**TASK GOAL**
Each line of the data is to be output verbatim, with the images removed.

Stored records
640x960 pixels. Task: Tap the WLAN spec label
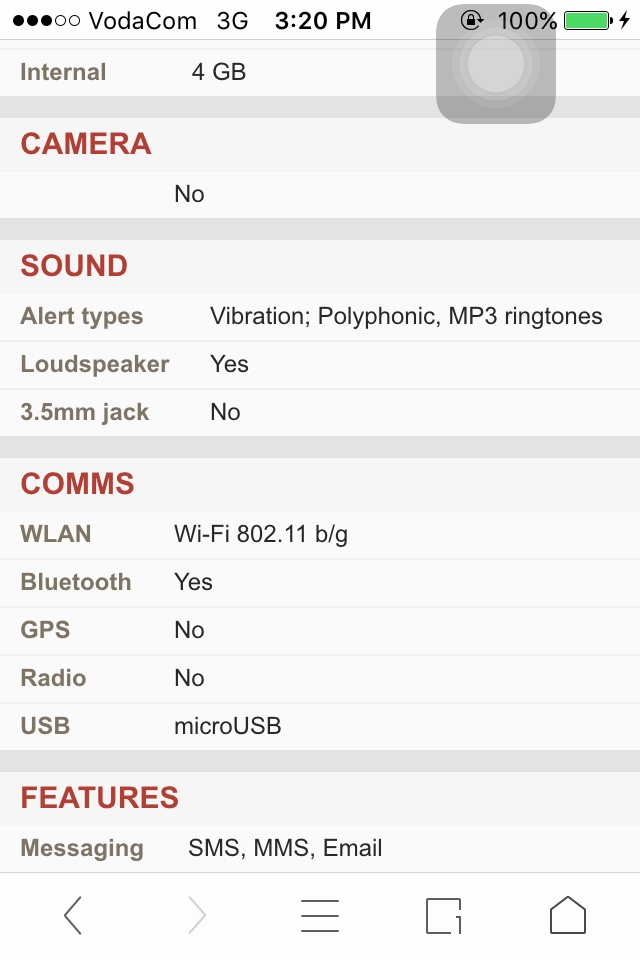pos(56,534)
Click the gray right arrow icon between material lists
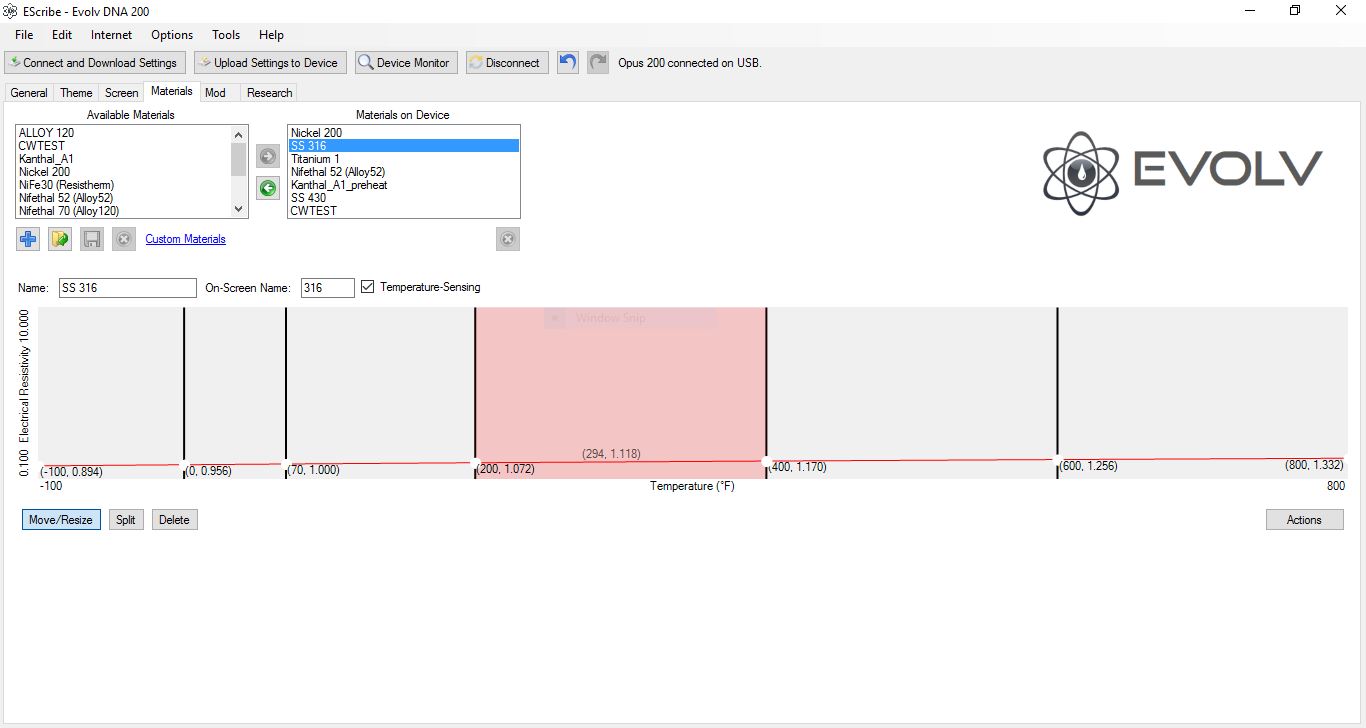This screenshot has width=1366, height=728. (x=268, y=156)
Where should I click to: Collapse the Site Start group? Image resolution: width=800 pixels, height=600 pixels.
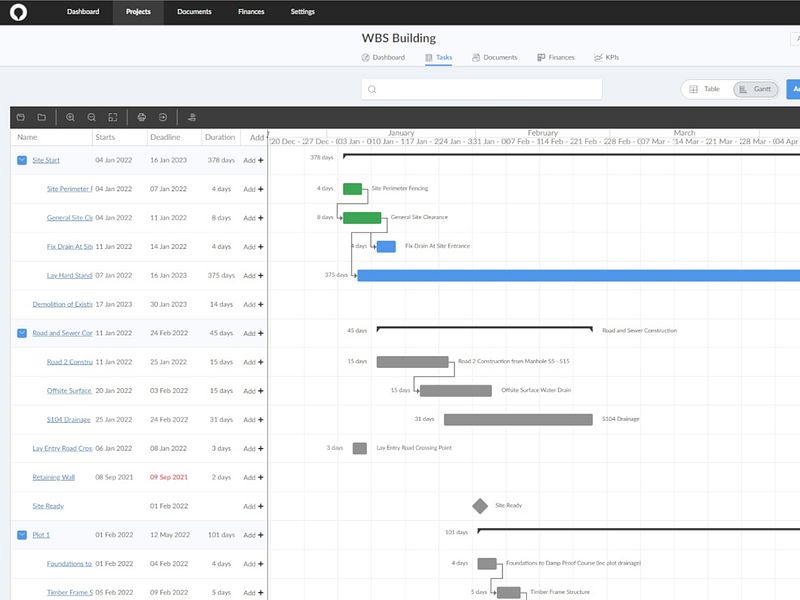pyautogui.click(x=22, y=160)
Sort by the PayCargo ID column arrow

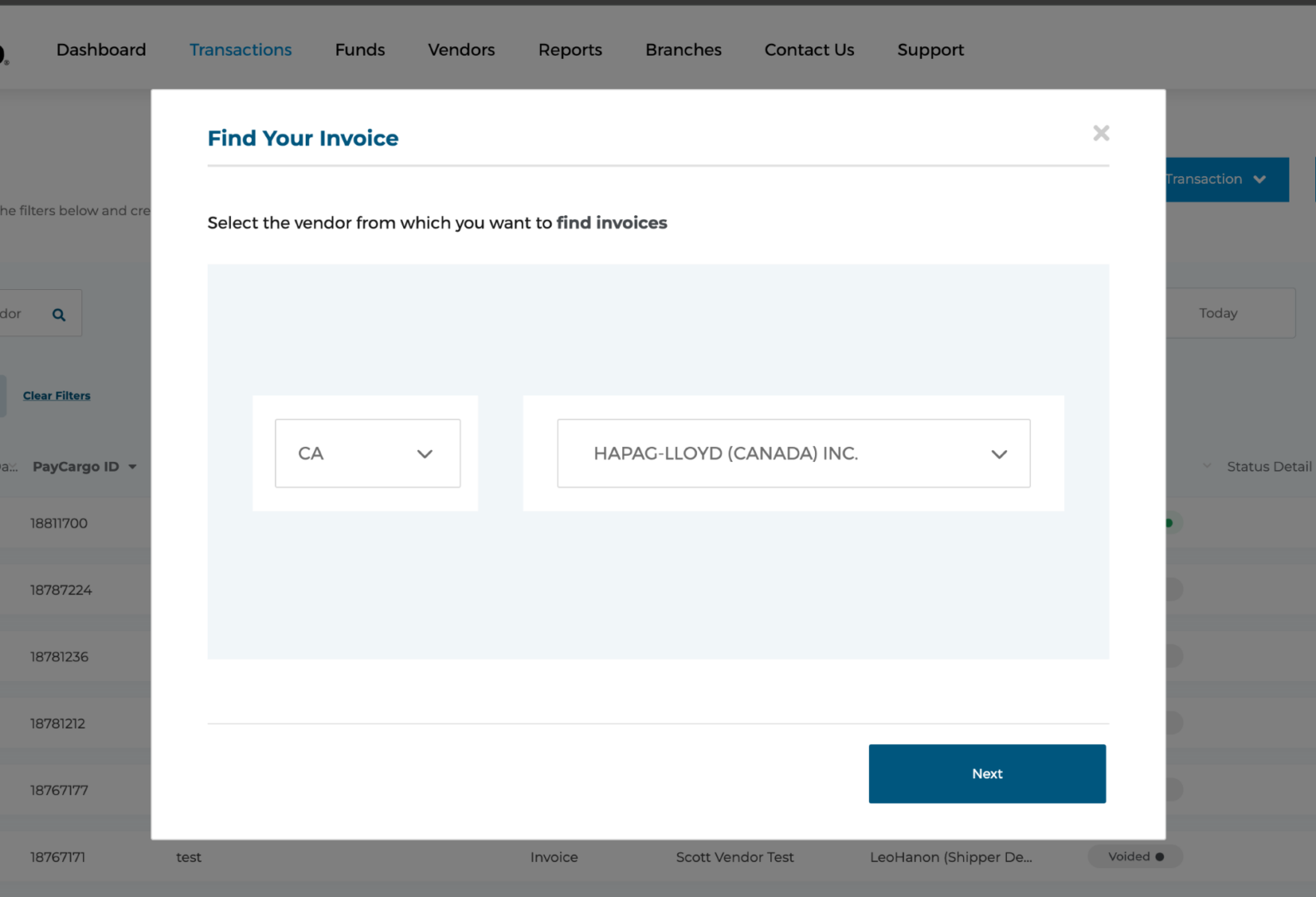[132, 468]
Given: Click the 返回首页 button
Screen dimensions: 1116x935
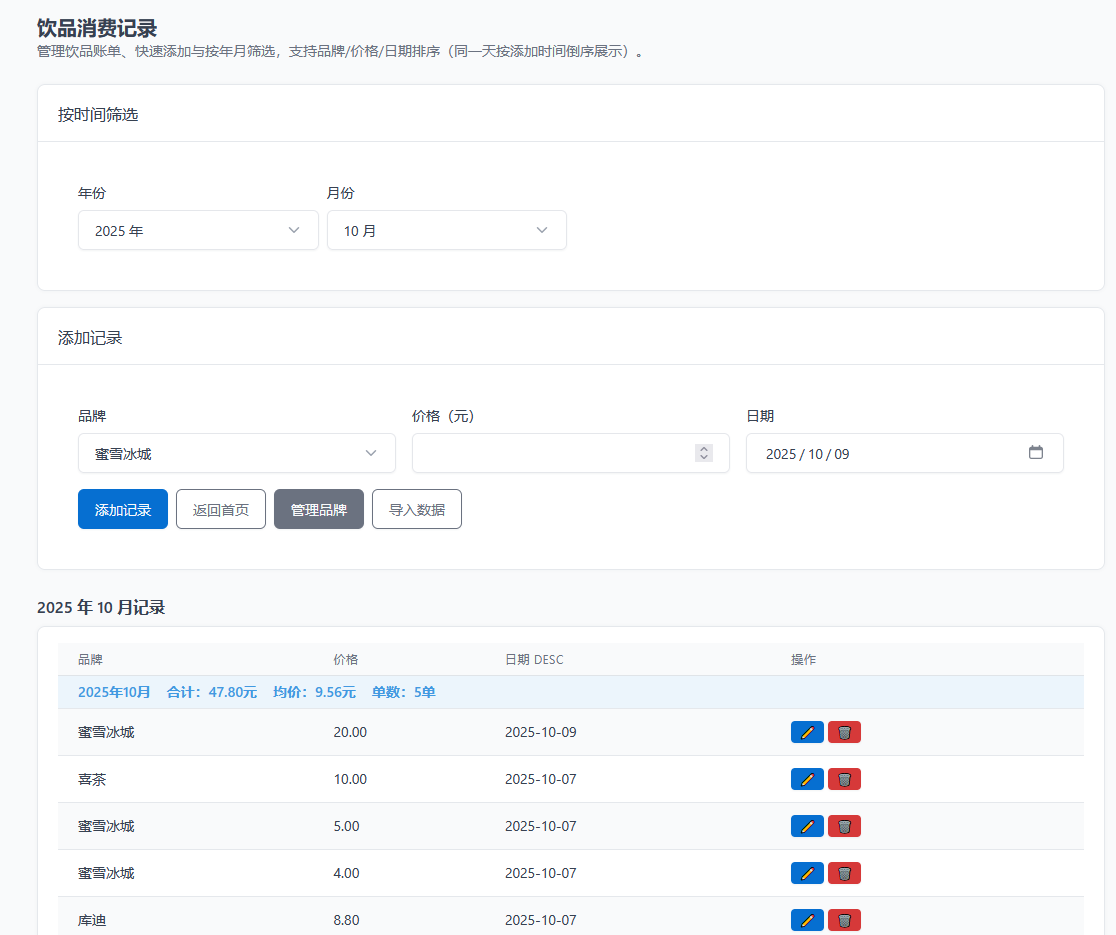Looking at the screenshot, I should (x=221, y=509).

**ANSWER SECTION**
640x960 pixels. Task: Tap the WLAN spec label
pos(56,534)
Click the gray right arrow icon between material lists
This screenshot has width=1366, height=728. (x=268, y=156)
Where should I click to: Collapse the Site Start group? Image resolution: width=800 pixels, height=600 pixels.
pyautogui.click(x=22, y=160)
Sort by the PayCargo ID column arrow

[132, 468]
Given: Click the 返回首页 button
Screen dimensions: 1116x935
Looking at the screenshot, I should (x=221, y=509).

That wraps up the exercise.